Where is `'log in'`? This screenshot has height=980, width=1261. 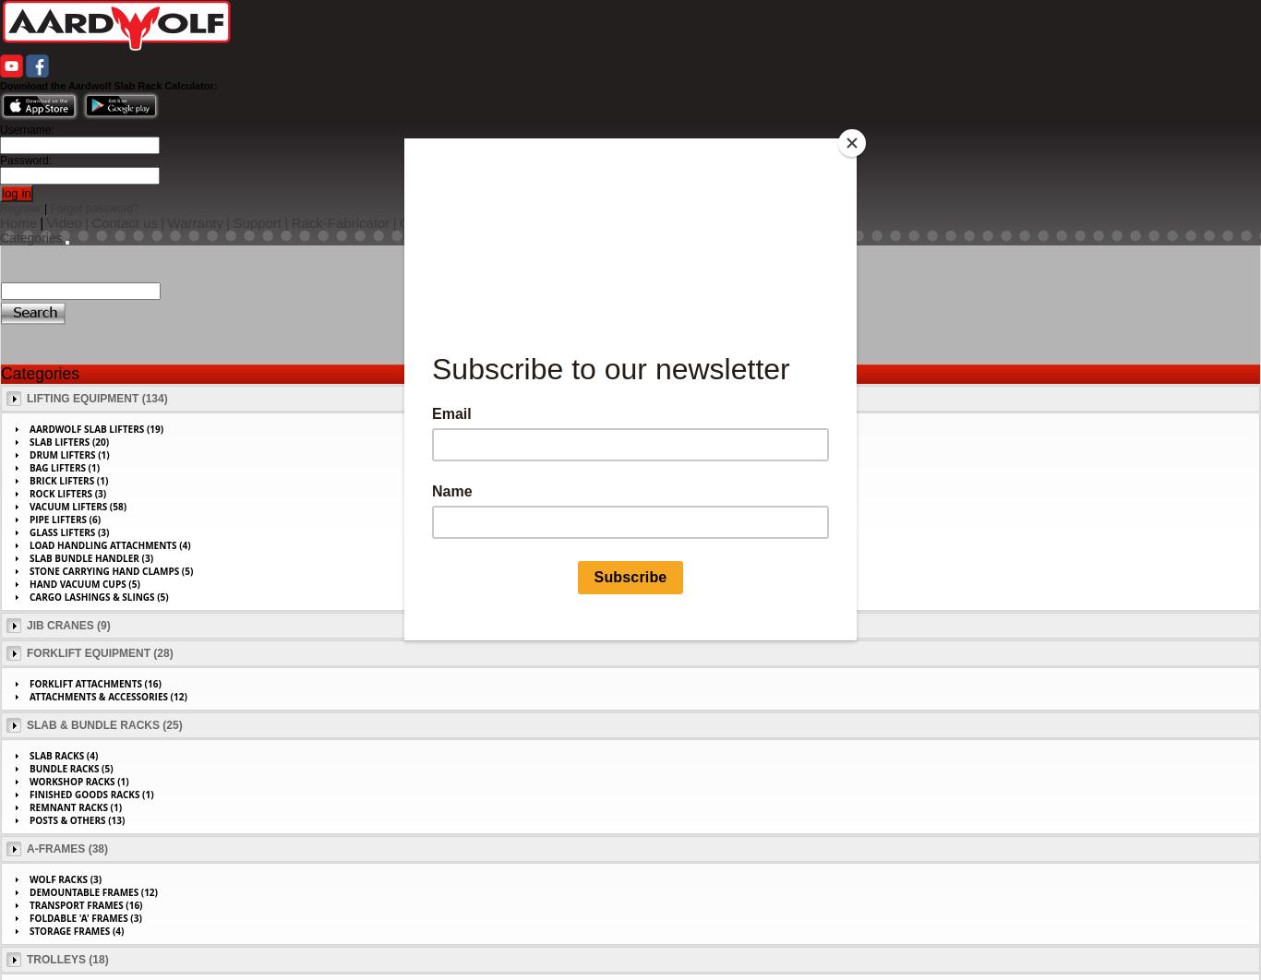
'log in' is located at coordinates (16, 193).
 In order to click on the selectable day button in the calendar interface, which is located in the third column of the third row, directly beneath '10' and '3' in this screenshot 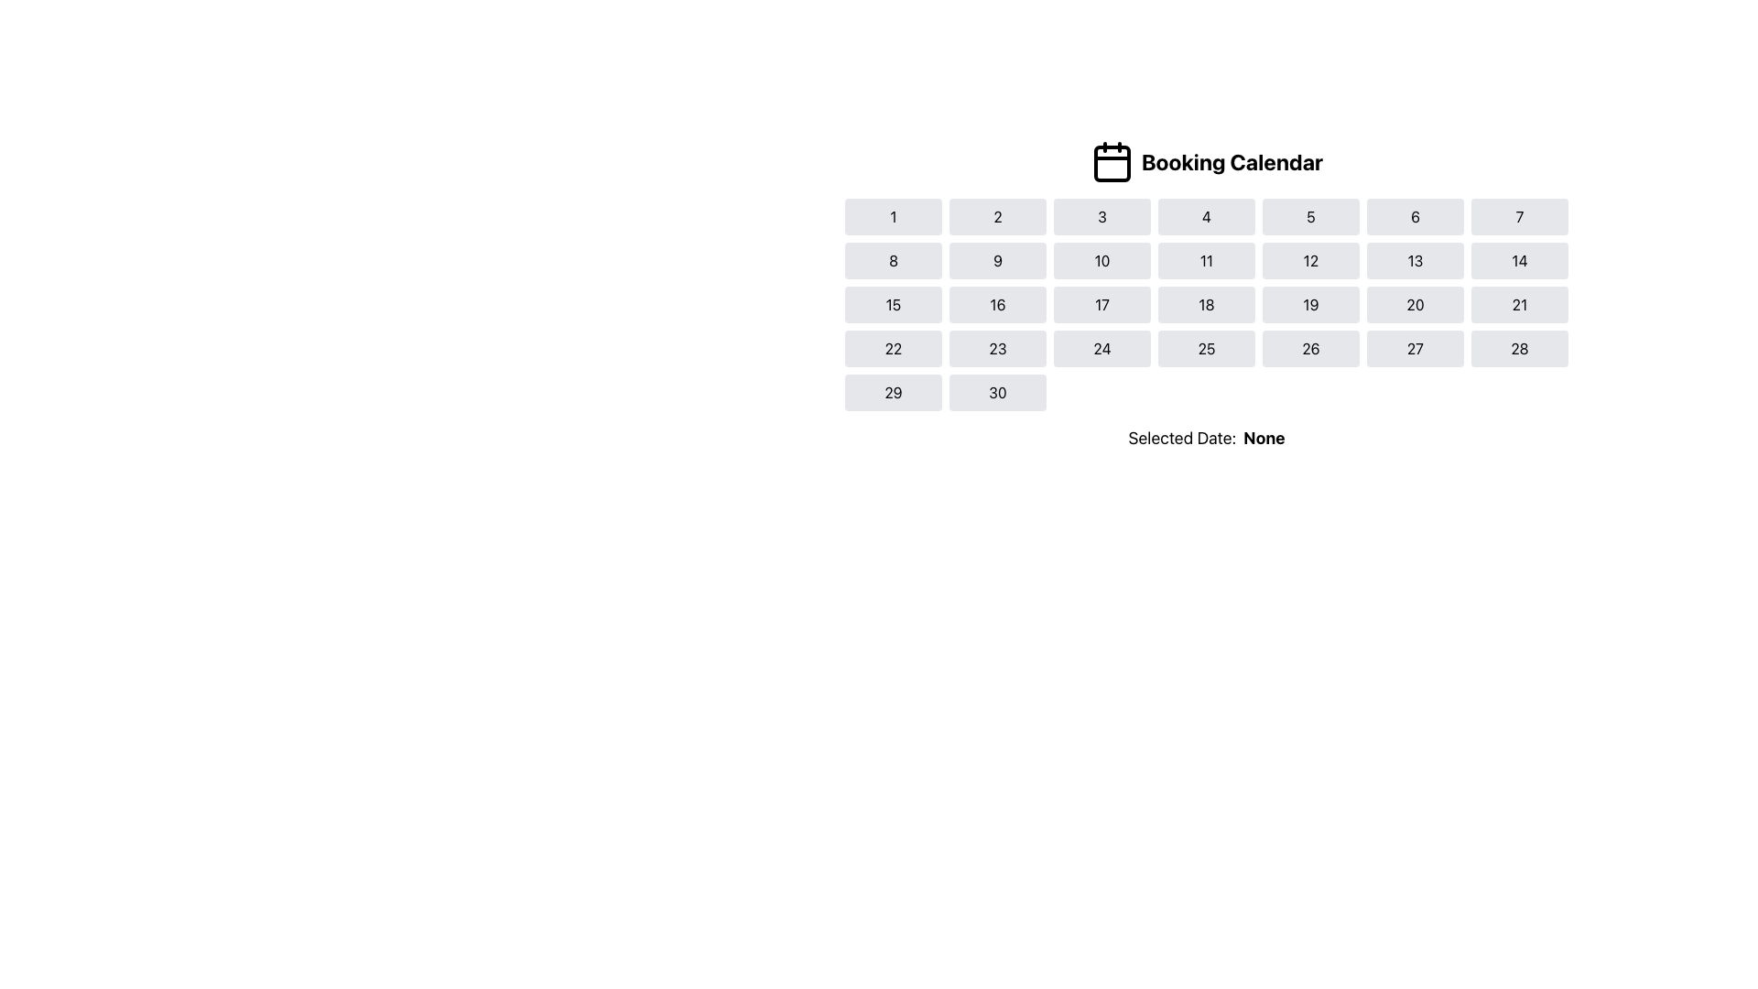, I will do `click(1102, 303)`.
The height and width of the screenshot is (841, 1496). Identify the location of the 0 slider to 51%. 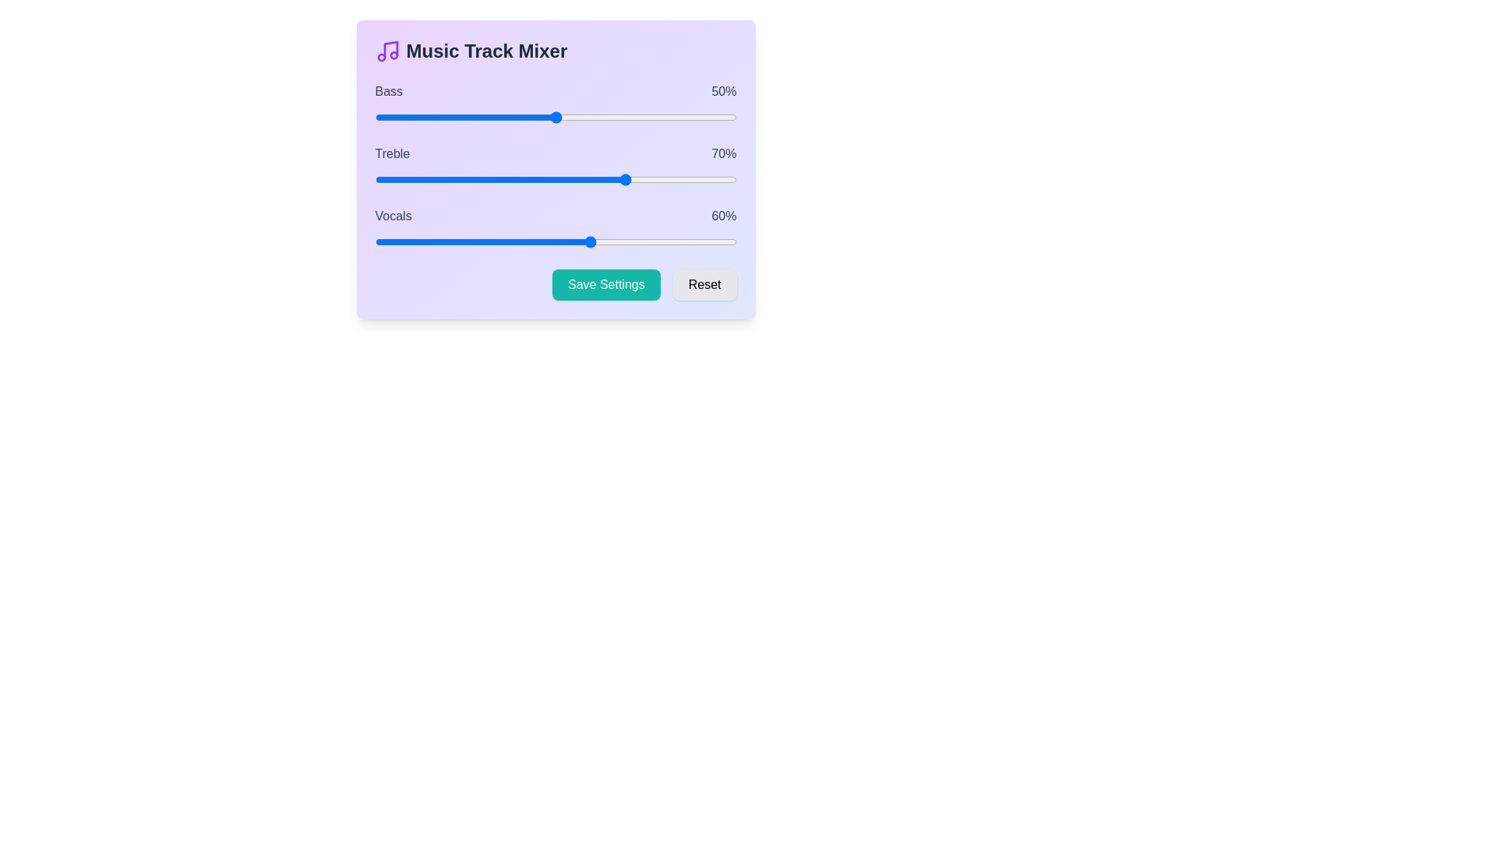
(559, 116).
==
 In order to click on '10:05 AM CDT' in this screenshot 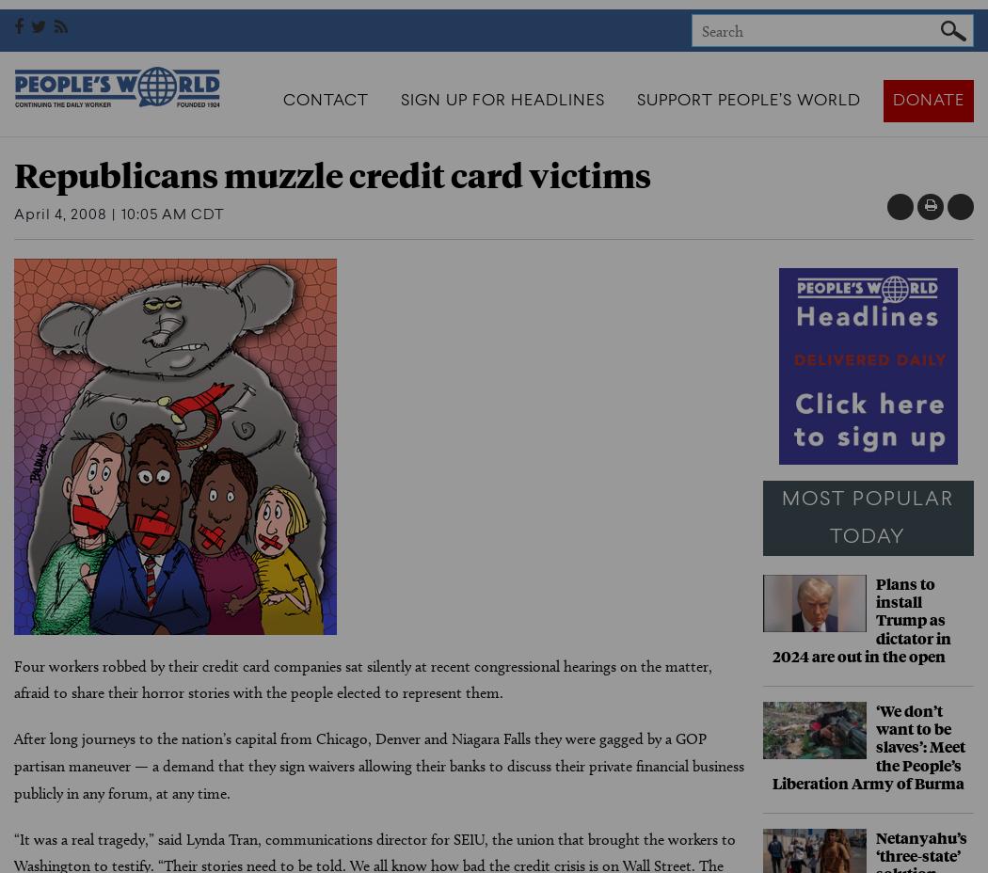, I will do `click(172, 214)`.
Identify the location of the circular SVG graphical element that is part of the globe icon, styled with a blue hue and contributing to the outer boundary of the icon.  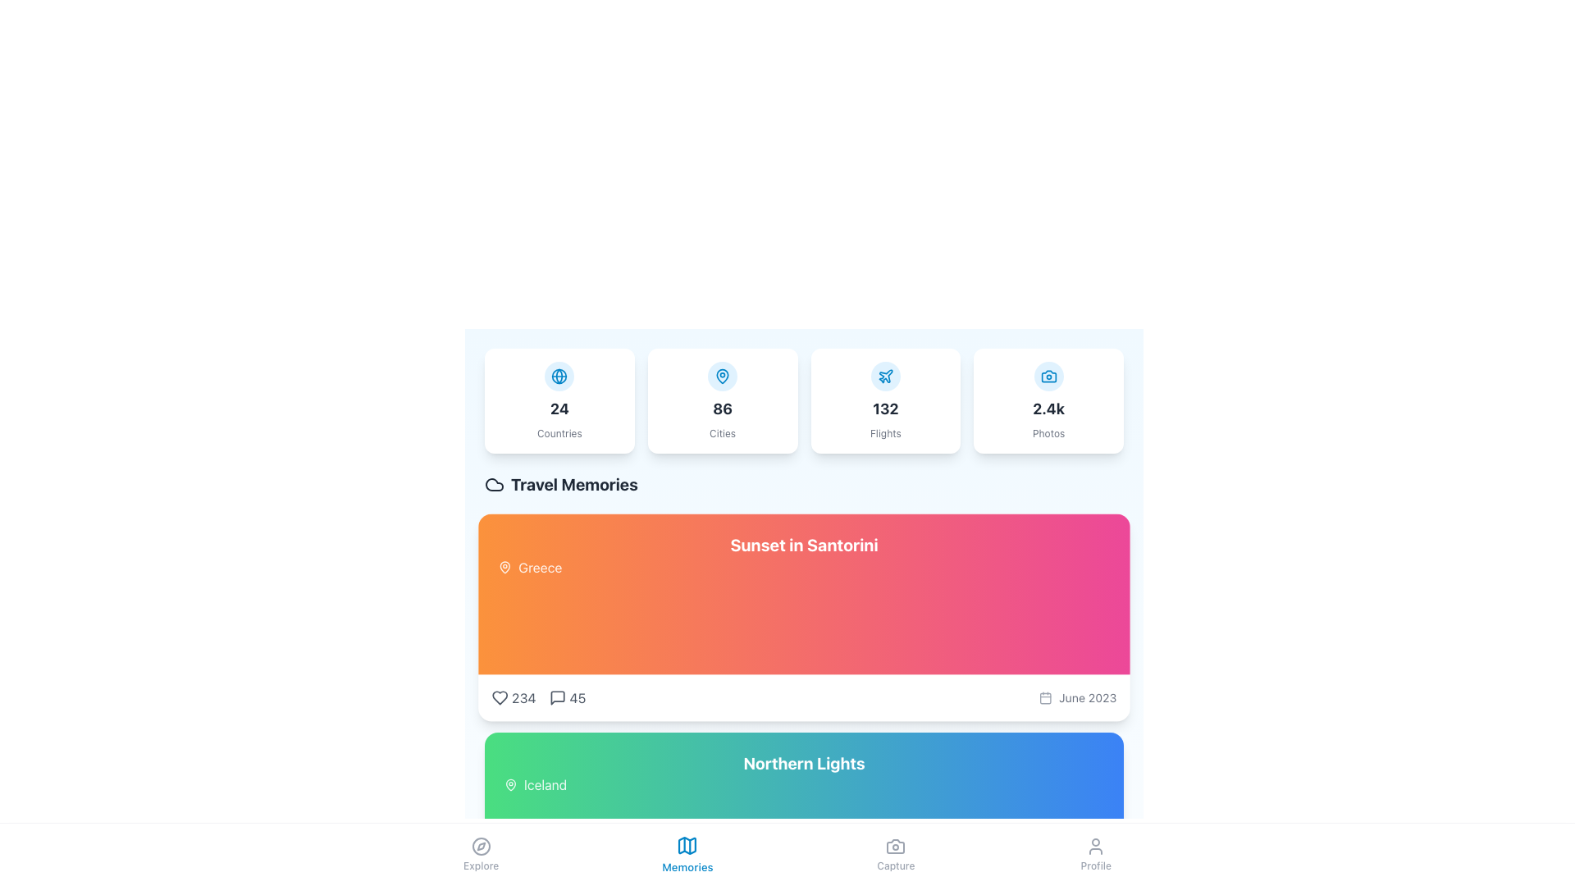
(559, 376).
==
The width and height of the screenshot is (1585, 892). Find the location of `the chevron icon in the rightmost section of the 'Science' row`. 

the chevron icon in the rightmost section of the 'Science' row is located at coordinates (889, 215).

[TASK INSTRUCTIONS]
Can you render the entries as a two-column CSV with the headers entry_text and answer, starting with the line with "Identify the location of the circular" and going on through the line with "(559, 376)."? Give one row per entry, put each value in a single quoted field with line breaks replaced by spaces, and leave out the pictures.

[FULL OUTPUT]
entry_text,answer
"Identify the location of the circular SVG graphical element that is part of the globe icon, styled with a blue hue and contributing to the outer boundary of the icon.","(559, 376)."